*** Data in this exercise ***

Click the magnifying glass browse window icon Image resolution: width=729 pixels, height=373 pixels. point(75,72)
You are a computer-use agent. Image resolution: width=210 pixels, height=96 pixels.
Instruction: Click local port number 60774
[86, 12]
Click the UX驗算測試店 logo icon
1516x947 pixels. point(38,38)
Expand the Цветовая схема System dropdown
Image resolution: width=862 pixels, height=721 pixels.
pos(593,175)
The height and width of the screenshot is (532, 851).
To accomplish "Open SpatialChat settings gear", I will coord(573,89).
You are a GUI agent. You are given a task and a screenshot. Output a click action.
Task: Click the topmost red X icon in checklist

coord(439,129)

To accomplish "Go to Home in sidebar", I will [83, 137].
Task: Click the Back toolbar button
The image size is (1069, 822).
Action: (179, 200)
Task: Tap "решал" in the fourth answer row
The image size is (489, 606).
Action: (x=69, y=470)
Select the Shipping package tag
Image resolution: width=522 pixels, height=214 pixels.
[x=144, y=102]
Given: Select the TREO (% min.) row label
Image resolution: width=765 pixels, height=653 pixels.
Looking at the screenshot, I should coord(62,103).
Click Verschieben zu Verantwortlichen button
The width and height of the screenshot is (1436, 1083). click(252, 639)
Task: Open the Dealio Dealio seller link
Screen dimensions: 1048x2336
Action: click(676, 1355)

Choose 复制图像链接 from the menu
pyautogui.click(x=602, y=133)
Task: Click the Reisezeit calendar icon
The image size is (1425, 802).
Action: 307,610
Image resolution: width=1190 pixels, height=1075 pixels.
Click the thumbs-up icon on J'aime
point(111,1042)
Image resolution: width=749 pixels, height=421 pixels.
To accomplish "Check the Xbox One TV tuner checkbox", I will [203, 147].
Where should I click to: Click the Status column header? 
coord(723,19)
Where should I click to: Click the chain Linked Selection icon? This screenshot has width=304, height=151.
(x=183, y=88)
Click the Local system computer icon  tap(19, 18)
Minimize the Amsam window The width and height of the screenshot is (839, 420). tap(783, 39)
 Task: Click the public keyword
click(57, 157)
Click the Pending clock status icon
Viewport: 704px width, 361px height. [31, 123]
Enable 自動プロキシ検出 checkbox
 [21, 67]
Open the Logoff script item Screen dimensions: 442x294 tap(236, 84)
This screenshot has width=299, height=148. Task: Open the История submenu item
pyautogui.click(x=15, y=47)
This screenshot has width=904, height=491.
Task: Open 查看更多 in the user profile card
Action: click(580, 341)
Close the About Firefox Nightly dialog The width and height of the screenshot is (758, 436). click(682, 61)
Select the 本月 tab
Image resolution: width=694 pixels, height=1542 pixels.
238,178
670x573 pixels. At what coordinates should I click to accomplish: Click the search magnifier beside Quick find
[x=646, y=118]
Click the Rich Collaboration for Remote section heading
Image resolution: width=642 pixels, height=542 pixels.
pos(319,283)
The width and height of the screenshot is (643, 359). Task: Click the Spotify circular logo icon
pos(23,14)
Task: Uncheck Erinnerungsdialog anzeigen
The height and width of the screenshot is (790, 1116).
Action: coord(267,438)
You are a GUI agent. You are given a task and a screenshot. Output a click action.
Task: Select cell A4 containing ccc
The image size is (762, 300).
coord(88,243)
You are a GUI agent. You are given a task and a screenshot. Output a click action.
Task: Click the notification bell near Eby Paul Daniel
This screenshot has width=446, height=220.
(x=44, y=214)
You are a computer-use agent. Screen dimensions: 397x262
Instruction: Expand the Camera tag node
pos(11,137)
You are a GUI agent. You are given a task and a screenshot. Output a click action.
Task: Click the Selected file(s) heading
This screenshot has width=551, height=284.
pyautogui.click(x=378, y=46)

*** End of Data in this exercise ***

Problem description: Could you transcribe the entries above word for word, from the line with "Image resolution: width=1190" down to the line with "Click the Local", keeping both?

Result of this exercise:
Image resolution: width=1190 pixels, height=1075 pixels.
Click the thumbs-up icon on J'aime
point(111,1042)
Image resolution: width=749 pixels, height=421 pixels.
To accomplish "Check the Xbox One TV tuner checkbox", I will [203, 147].
Where should I click to: Click the Status column header? 
coord(723,19)
Where should I click to: Click the chain Linked Selection icon? This screenshot has width=304, height=151.
(x=183, y=88)
Click the Local system computer icon  tap(19, 18)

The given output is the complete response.